それまでは何においても最高の業績を出してきた私にとっては最大の屈辱だった。上のものに異動をお願いするも、どこの役職も空いてないので我慢してくれということで、チームに居座ることを我慢しなくてはいけない。合理的に考えれば、チームで役立たずの上に異動するポジションもないのだから会社は私を首にするべきなのだが、首にするといろいろと不都合があるからなのか首にはしないようだった。「お前無能なのになんでいるの?」というチームの空気がありながらも机につき、ミーティングなどにとりあえず参加する。チームにおける大切なミーティングにも呼ばれなくなっていった。

失望していた。無能な管理者にも、その管理者にたてつかないチームメンバーにも。労働契約書に残業代は月30時間以内は残業代は出ないとあるから、合理的に考えて残業しても損をするだけなのに残業を強要してきた。私は拒否し、残業しなくても業務を回すことができる仕組みを提案したが、「楽をしようとしてはいけない」と却下されてしまった。管理者もメンバーも毎日遅くまで残業していたが、私は一秒たりとも残業しなかった。管理者と対峙するだけではなく、管理者にNOと言えないチームメンバーたちからも私は孤立していった。あまり荒波を立てたり”良い人”でいなくなるのを恐れていたのだろう。
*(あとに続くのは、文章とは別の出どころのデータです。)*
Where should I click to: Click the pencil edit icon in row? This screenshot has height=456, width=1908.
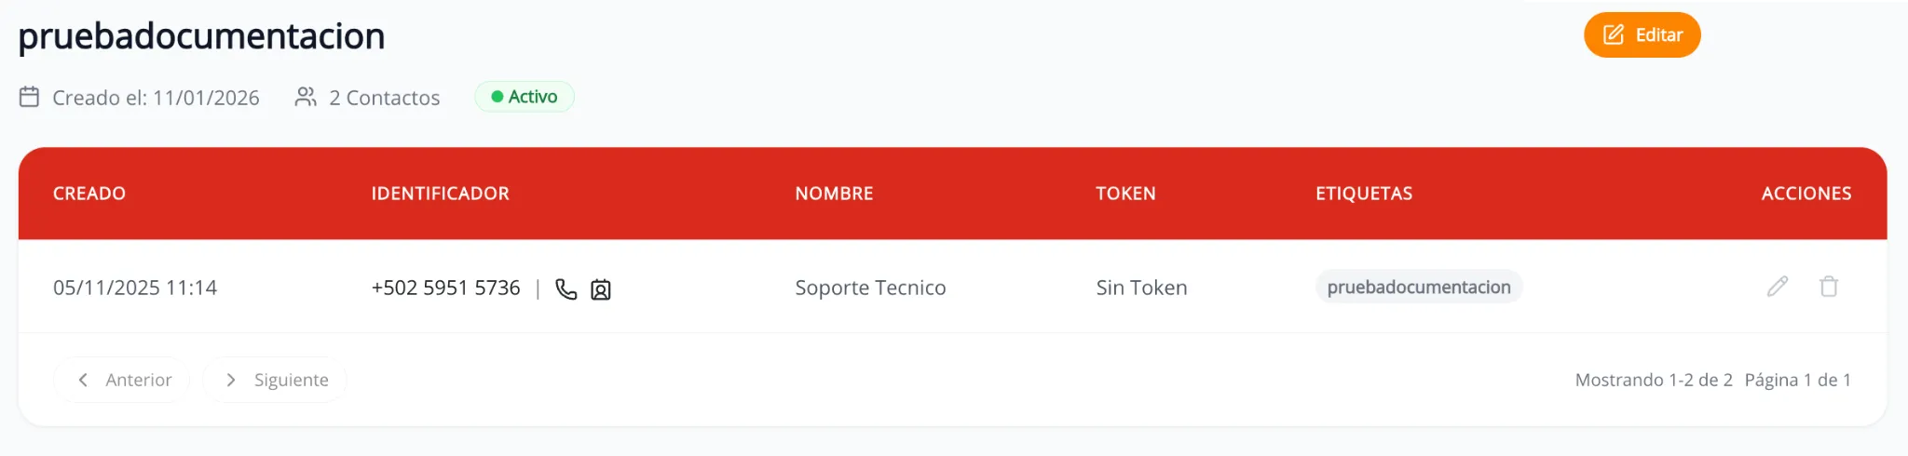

ある日、ベッドから起き上がれなくなった。まさに動けなくなってしまい、ベッドから出られなくなった。出社の時間になると、突然自宅で嘔吐してしまった。熱かもしれないと思いひとまず休みを取ったが、休みを取ると決まった直後に体調が急回復し、熱でもなんでもないことがわかった。身体がストップをかけたのだ。金銭的な懸念やキャリアに傷がつく可能性などはあったが、身体の健康の方が大事であると判断し、私はその数週間後に退職届を提出してすぐに退職した。